PAIN IS A TWO-WAY STREET -- Pain messages are transmitted up the nerves from pain receptors through the spinal cord to the brain, following routes known as ascending neural pathways. Another important kind of message—pain modulation, which affects how we react to pain—is transmitted downwards from the brain, along descending neural pathways.

Now Ronald Dubner, DDS, PhD, and colleagues Ke Ren, MD, PhD, and Fong Wei, PhD, at the Dental School, University of Maryland, have determined that after inflammation and injury, the descending neural pathways in the spinal cord contain both kinds of neurons: ones that enhance pain messages and others that inhibit them. When they destroyed neurons that originate in one region of the rats’ brainstem, called the nucleus raphe magnus, the rats experienced more pain. But when neurons from the nearby nucleus gigantocellularis were destroyed, the animals experienced less pain.

Dubner is chairman of the Department of Oral and Craniofacial Biological Sciences. Ren, an assistant professor, and Wei, a postdoctoral fellow in the same department, will report their findings on Wednesday, October 29, 1997 at the Society for Neuroscience annual meeting in New Orleans.

WHERE (EXACTLY) DOES IT HURT? -- No matter whether you smash your thumb with a hammer, splatter hot cooking oil in your face or slash your foot on a sliver of broken glass, your perception of pain arises from activity in your brain. New research being conducted by neuroscientists at the Dental School, University of Maryland, is closing in on the regions of the brain responsible for the perception of pain.

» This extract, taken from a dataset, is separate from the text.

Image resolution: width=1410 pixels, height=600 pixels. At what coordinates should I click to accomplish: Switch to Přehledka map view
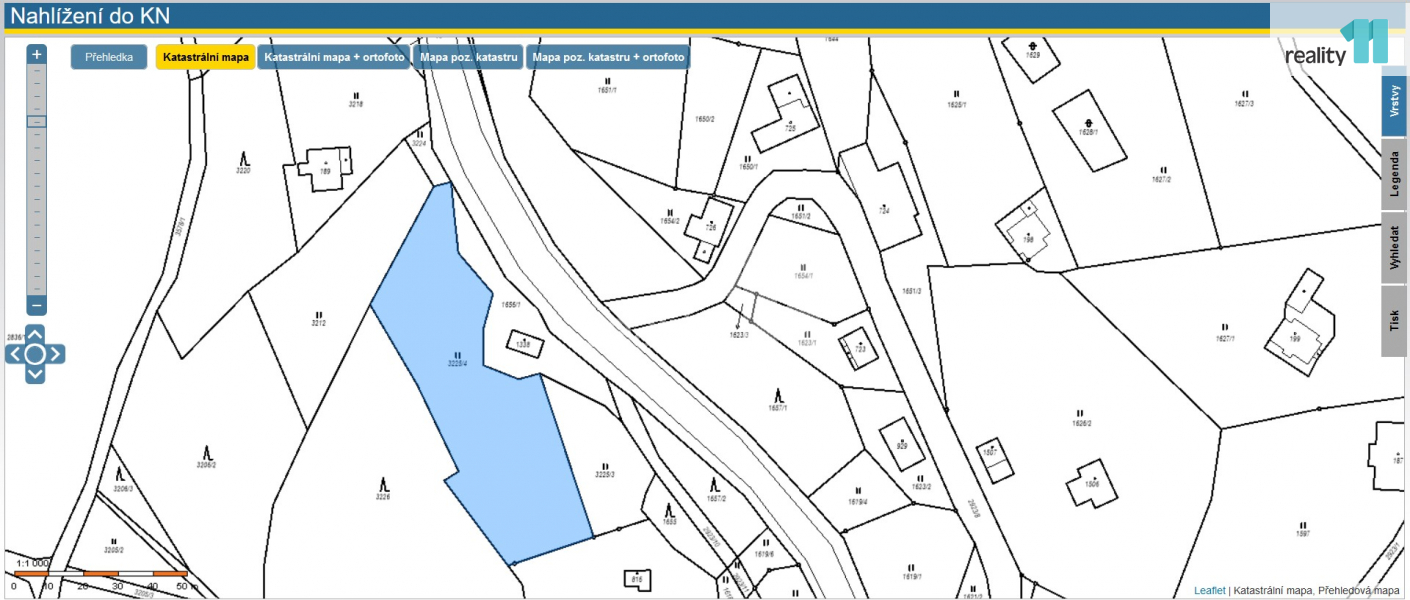coord(109,57)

In a study analyzing the sensory capacities and extent of brain damage in six individuals with injuries involving two parts of the brain commonly believed to be pain processing regions, Joel D. Greenspan, PhD, assistant professor in the Department of Oral and Craniofacial Biological Sciences, and colleagues Roland R. Lee, MD, and Fred A. Lenz, MD, found that a central region of the cerebral cortex called the posterior parietal operculum plays a key role in our recognition of injurious stimuli as painful. Another region suspected to have some role in pain responses—the insular cortex—in fact can be damageed extensively without altering the threshold of pain, Greenspan said. Other studies suggest, however, that the insular cortex may play a role in people’s emotional responses to pain.

He will present a poster on their preliminary findings on Sunday, October 26, 1997 at the Society for Neuroscience annual meeting in New Orleans.

HELPLESS RATS HELP TEST DEPRESSION DRUG THERAPIES -- In an animal model of depression developed by researchers at the University of Maryland School of Pharmacy, cytochrome oxidase - an enzyme that limits the rate of mitochondrial oxidative metabolism - can be used to map synaptic activity and to study specific responses to new drug therapies at a cellular and local level in the brain.

Emmeline Edwards, PhD, associate professor, and colleagues in the school’s Department of Pharmaceutical Sciences, found baseline differences in brain metabolic capacity using a learned-helplessness rat model of depression. The researchers’ model was systematically bred to foster increased susceptibility to learned helplessness and is in its 40th generation. Cytochrome oxidase histochemistry in this study indicated a decreased capacity for oxidative energy metabolism in the cingulate cortex, a limbic system structure implicated in depression, Edwards will report on Tuesday, October 28, 1997 at the Society for Neuroscience Annual Meeting in New Orleans.

Edwards also will report on findings that the depression model can be used to study specific opioid mechanisms in depression. She hopes this will enable researchers to assess genetic susceptibility to depression linked with drug abuse. Future studies may lead to alternative strategies for treating those with both depression and addiction.

The Maryland researchers are presenting two additional posters highlighting other applications of their depression model.